** Opening Source information block **

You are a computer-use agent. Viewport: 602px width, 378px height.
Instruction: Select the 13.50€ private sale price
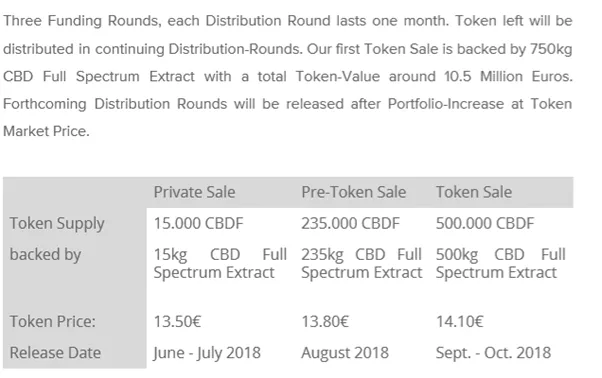[x=177, y=321]
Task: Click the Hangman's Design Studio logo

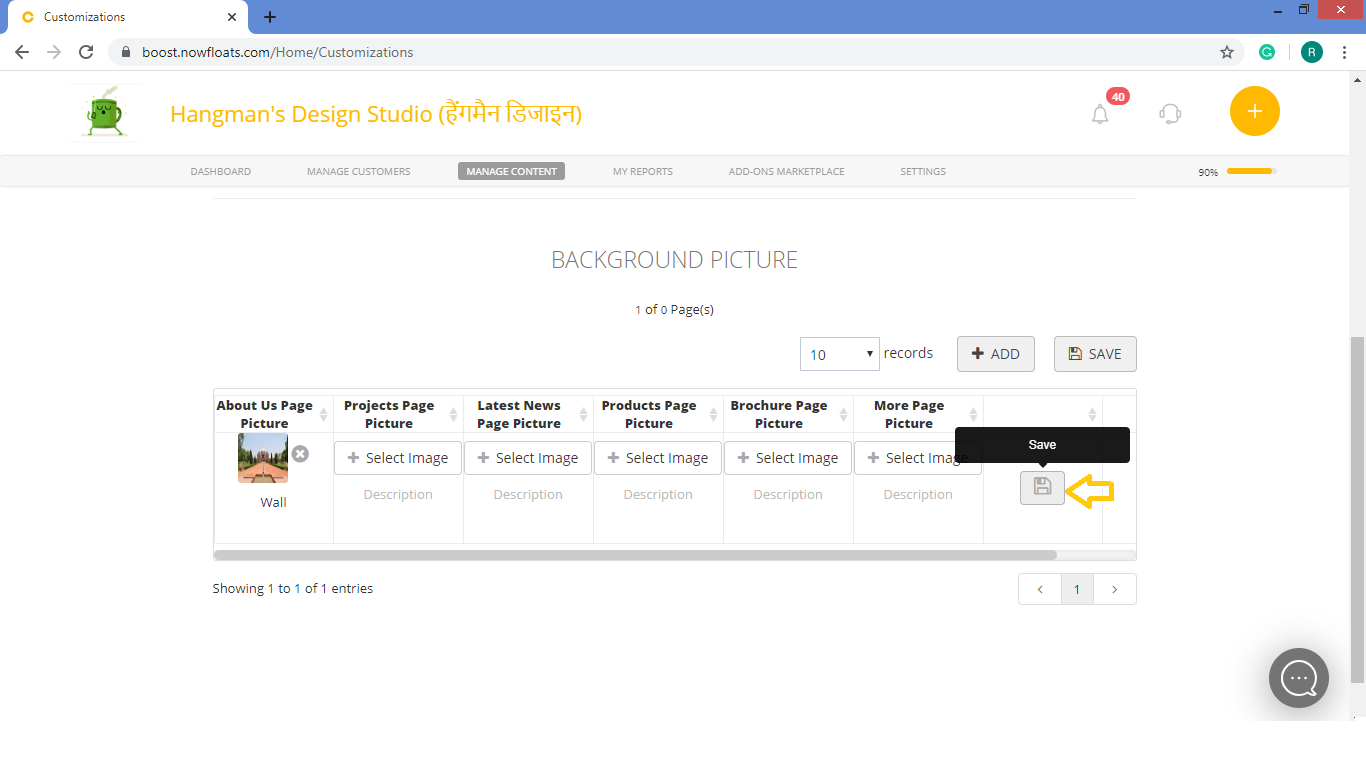Action: tap(104, 112)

** Closing Source information block **

Goal of the exercise:
An exact copy of every entry, pictures left out, is what to write here.

Result of this task:
You are a computer-use agent. Viewport: 602px width, 378px height.
Instruction: Select the 13.50€ private sale price
[x=177, y=321]
Task: Click the Hangman's Design Studio logo

Action: tap(104, 112)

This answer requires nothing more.